__OBJECTIVE__
Transcribe, without any change, the stretch of the items below from the line containing "You are a computer-use agent. Viewport: 1568px" through the line containing "(x=51, y=86)", including both of those lines.

__DATASET EXTRACT__
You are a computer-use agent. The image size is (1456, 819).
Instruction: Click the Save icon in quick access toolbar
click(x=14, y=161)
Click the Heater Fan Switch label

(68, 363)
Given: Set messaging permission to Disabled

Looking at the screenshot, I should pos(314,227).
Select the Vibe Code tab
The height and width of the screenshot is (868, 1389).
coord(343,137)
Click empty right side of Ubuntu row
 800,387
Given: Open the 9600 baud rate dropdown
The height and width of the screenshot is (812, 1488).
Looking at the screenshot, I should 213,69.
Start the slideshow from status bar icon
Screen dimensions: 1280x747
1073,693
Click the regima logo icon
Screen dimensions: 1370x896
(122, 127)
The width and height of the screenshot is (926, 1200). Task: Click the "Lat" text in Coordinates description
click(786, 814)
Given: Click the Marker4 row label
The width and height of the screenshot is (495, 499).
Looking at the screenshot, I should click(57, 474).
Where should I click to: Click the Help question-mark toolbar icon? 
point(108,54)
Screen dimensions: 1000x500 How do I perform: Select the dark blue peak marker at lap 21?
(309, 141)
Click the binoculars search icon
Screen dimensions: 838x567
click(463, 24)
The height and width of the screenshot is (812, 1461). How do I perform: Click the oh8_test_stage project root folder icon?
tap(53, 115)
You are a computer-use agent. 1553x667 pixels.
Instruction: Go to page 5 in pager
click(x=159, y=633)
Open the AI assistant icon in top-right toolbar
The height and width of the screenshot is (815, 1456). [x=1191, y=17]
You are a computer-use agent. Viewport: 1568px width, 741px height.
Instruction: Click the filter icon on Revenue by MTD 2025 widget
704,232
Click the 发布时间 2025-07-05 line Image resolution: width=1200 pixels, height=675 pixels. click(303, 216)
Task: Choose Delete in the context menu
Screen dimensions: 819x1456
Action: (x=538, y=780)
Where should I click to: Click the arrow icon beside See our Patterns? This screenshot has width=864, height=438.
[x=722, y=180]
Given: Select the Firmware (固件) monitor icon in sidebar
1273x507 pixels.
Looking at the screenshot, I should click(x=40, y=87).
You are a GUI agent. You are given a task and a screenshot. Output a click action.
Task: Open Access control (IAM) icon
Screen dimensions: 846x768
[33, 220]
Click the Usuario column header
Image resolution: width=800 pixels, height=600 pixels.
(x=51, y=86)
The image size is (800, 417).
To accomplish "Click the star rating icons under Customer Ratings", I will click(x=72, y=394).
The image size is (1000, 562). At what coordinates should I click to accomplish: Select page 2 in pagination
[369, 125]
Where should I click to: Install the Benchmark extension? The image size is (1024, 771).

__IN RESPONSE__
You are a computer-use agent. Viewport: 1568px width, 741px height.
Instruction: Click the filter icon on Revenue by MTD 2025 widget
704,232
Click the 发布时间 2025-07-05 line Image resolution: width=1200 pixels, height=675 pixels. click(303, 216)
Task: Choose Delete in the context menu
Screen dimensions: 819x1456
Action: (x=538, y=780)
Where should I click to: Click the arrow icon beside See our Patterns? This screenshot has width=864, height=438.
[x=722, y=180]
Given: Select the Firmware (固件) monitor icon in sidebar
1273x507 pixels.
Looking at the screenshot, I should click(x=40, y=87).
You are a GUI agent. You are given a task and a screenshot. Output a click action.
Task: Open Access control (IAM) icon
Screen dimensions: 846x768
[33, 220]
Click the Usuario column header
Image resolution: width=800 pixels, height=600 pixels.
(x=51, y=86)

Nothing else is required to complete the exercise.